I’ve been closely following the news about the Mirena IUD injury cases because it’s directly relevant to my job as a pharmaceutical liability attorney. Patients in these cases allege that the Mirena IUD, a contraceptive device implanted in the uterus, tore through their uterine walls and caused serious injuries requiring surgery. At least 40 lawsuits have been filed against Mirena’s maker, Bayer Healthcare Pharmaceuticals, alleging that it failed to warn patients about this risk. Now, according to the National Law Journal, the cases have been consolidated in the Southern District of New York, which will have its first status conference May 17. Plaintiffs’ attorneys told the publication that they expect several hundred or even thousands of cases.
The alleged problem with Mirena is its tendency to wear through the uterine wall over time. It can stay embedded in the uterine wall or perforate the uterus altogether; either way, it can cause severe pain and organ damage, requiring emergency surgery. In some cases, the device was able to perforate or attach to other internal organs; a migrated device also allowed some patients to become pregnant. Some women have needed hysterectomies, which takes away their ability to have children. Another complication of the Mirena IUD is ectopic pregnancy, which is a pregnancy that occurs in the Fallopian tubes rather than the uterus. Because the growing fetus eventually bursts the tube, threatening the life and fertility of the mother, these pregnancies are generally not viable and usually terminated.

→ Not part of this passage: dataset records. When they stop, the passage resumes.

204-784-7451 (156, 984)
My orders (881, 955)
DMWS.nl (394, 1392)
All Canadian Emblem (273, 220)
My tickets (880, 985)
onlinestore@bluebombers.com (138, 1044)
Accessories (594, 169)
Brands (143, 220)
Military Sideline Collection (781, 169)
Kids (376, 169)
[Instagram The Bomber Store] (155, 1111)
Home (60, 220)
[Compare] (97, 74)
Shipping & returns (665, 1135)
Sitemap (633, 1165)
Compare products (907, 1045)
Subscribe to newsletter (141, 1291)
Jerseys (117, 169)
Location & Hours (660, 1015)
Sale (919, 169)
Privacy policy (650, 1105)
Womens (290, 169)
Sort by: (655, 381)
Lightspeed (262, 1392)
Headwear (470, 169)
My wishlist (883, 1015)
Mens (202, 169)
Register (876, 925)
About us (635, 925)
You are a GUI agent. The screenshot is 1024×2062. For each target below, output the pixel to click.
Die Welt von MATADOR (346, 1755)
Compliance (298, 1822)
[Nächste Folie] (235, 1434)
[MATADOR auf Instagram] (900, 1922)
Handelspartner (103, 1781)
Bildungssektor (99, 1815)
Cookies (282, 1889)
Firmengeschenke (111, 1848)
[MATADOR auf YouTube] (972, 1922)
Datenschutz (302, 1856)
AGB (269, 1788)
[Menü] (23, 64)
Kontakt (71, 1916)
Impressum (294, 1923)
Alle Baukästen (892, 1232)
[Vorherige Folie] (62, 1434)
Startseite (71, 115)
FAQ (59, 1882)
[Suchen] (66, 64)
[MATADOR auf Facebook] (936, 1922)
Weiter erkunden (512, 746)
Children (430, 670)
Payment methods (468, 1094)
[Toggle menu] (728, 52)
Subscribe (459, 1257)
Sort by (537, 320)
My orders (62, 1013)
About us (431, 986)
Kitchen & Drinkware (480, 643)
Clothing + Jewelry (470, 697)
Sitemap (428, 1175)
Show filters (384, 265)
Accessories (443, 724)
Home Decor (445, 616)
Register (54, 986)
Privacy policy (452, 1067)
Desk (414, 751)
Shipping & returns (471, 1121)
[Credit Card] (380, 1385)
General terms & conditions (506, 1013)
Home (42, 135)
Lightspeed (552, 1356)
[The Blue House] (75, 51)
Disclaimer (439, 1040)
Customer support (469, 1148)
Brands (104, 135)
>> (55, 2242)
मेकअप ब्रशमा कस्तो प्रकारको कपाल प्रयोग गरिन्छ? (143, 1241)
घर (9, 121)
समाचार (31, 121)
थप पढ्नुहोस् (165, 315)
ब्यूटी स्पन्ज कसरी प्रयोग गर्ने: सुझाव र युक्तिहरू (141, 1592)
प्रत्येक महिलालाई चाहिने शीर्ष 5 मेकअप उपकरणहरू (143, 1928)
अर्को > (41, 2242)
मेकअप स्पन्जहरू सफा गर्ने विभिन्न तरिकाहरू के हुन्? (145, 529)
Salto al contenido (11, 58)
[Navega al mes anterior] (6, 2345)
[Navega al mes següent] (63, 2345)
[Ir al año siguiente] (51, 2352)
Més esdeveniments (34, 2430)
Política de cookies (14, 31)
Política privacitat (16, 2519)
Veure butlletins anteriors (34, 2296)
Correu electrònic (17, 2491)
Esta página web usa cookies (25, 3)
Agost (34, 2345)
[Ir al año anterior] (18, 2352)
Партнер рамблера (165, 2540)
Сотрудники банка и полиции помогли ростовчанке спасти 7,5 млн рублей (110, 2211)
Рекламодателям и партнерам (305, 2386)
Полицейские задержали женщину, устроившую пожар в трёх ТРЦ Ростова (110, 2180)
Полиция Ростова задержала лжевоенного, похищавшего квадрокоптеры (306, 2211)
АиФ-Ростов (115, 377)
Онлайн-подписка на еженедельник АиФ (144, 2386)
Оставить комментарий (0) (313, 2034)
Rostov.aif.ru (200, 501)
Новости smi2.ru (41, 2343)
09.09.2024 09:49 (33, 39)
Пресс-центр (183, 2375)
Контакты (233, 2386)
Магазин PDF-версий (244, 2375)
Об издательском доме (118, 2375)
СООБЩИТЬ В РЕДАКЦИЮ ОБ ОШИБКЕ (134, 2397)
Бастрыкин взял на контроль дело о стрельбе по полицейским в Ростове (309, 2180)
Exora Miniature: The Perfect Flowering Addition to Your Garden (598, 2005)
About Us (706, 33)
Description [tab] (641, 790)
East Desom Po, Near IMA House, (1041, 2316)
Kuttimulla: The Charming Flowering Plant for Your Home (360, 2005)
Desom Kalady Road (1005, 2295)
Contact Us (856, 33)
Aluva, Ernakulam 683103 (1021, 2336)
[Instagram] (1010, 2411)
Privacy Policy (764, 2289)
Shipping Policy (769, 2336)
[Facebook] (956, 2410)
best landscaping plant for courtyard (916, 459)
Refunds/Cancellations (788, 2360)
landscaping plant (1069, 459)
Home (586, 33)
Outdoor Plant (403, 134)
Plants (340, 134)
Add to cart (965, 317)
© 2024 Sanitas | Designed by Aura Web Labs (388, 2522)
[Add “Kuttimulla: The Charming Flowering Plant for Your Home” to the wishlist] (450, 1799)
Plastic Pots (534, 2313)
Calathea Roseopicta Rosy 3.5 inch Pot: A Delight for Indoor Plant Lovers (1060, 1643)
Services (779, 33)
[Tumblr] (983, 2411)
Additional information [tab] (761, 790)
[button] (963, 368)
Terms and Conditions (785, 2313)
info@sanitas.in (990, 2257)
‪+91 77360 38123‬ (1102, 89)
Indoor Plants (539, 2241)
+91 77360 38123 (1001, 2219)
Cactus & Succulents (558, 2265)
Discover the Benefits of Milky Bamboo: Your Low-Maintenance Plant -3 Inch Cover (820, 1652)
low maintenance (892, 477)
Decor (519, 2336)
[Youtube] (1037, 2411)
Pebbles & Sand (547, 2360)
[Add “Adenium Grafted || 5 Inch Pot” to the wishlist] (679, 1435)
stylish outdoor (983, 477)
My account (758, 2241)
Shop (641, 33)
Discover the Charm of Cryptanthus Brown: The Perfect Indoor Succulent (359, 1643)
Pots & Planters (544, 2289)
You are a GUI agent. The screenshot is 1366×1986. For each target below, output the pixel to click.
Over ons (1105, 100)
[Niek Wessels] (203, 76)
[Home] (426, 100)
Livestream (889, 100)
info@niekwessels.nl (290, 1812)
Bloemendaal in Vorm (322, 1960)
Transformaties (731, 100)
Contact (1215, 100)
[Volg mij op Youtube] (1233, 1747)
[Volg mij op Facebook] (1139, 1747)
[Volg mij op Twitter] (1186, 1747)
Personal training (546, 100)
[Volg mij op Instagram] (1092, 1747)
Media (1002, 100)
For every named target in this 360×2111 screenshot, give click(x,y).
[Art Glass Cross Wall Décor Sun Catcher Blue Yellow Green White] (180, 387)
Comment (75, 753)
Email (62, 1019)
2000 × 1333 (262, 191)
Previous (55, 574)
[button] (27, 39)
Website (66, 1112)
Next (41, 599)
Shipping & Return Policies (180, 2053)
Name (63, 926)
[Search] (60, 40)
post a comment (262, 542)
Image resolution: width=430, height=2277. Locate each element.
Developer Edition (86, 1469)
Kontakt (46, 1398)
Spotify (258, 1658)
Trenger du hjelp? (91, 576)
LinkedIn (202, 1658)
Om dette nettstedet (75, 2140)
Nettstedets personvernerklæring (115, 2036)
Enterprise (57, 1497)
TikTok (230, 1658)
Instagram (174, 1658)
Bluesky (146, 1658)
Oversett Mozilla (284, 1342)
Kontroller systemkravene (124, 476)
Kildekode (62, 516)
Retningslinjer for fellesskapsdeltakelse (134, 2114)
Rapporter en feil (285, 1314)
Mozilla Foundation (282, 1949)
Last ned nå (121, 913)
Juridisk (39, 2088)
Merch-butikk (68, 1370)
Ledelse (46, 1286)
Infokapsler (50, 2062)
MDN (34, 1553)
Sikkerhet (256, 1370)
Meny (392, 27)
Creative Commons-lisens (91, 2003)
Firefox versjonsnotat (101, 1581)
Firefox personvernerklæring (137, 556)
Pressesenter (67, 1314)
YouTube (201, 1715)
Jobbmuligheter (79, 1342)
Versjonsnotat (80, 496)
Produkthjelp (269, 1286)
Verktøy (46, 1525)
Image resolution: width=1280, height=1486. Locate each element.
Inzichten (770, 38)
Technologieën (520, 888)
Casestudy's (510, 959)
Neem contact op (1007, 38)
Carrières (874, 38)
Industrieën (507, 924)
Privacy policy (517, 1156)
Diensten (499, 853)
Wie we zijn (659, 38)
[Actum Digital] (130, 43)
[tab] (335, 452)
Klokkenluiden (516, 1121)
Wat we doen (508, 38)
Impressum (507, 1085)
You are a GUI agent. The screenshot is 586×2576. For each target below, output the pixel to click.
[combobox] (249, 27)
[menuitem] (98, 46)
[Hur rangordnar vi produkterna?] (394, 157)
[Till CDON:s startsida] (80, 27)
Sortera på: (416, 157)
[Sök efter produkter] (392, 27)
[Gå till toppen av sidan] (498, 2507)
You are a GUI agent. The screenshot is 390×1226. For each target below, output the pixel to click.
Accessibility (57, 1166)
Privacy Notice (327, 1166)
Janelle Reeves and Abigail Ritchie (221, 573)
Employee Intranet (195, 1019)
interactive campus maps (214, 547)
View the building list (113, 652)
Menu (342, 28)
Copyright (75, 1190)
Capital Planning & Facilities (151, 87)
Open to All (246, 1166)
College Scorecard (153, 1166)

The Mirena injury lawsuits say Bayer’s package warnings about the risk of perforation on insertion are not adequate, since the perforation the plaintiffs are claiming took place well after insertion. In ordering the consolidation, the Judicial Panel on Multidistrict Litigation found that there were common factual issues about the risk of perforation and migration, and the adequacy of the warning Bayer gave. Thus, the lawsuits will be heard as MDL cases, which means the cases will share discovery—the information-gathering period of the lawsuit—and the presiding court’s rulings will apply to each case. Unlike with a class action, however, the court will consider each victim’s individual injuries. Interestingly, the article noted that Bayer has already been disciplined for overreaching in its marketing of Mirena; it is also facing numerous Yaz/Yasmin birth control pill lawsuits.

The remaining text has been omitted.